In my experience, friends who start being short with you and picking fights like that, soon break off the friendship. If you don't want to be hurt, I would suggest "backing off" in the relationship and trying to find a better friend. I know that's probably not what you want to hear, and I'm sorry. It's not you, it's them - don't blame yourself. Sometimes people change and don't want to be friends anymore sometimes (stupid people).
It's just a heads up. You can do whatever you want with the situation. Just be aware that the relationship may be ending whether you want it to or not. And that's not your fault. Don't beat yourself up.
You can cry as soon as you're alone, hun It's fine to cry. It probably means you have more of a capacity to *feel* and have emotion than your dumb friend. So cry it out, grieve the relationship, be sad for a while, then pick yourself up when you feel ready, kay? It's okay if it takes you a while to get over it. Getting over a really close friendship can be just like getting over a breakup. But you'll get through, I promise
I don't think she's dumb but the whole break in the friendship thing is confusing. I don't want to believe it's temporary, I refuse to because I'll just get my hopes up. Secondly, it's hard because I keep having the feeling that my other close friends will get distant and I won't have any soon because the lack of real friends at my new school. But I will definitely try to. Thanks for your help I really appreciate your advice.
No problem And remember that acquaintences can be very valuable too - saying hi with someone's name and a smile can go a loooong ways. You don't always have to have a best bud. Though I know it can be weird if you've always had one.

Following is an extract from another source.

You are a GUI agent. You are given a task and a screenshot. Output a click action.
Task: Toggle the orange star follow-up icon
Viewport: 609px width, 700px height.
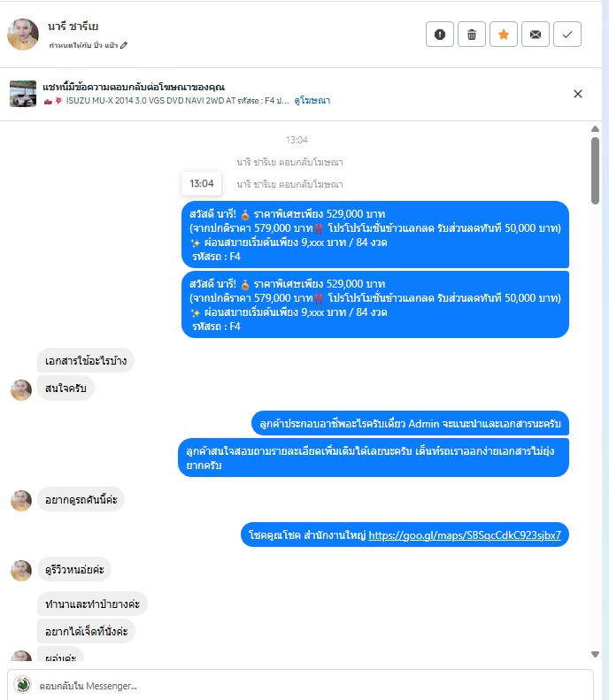click(504, 35)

Best of luck with it all, and sorry you have to go through this sad time!
i still don't see why she would be mad at you for sending blank messages. i think there's something else that is troubling her. has she been acting weird at school or different? i think you should ask her why she's mad at you and what you did wrong (well..technically it's not your fault). she might just be throwing her anger on you, people do that a lot and i hate it too.
Perhaps something is troubling her, and she is taking out her frustrations/anger/sadness on others. Waiting a few days before communicating again might be a good idea, then maybe try asking me if she is okay. Hopefully, whatever is going on isn't too serious (ex:suicidal thoughts/actions). IDK, some people tend to take out their emotions on others when they are upset while some keep it all inside (Neither is good, maybe somewhere in the middle..). I'm kind of an "expert" on friendship dramas since I have known "drama queens", but it doesn't sound like your friend is mad at you (at least not to me). She's just going through troubling times I think. I am certain things will be back to "normal" shortly. Hope so!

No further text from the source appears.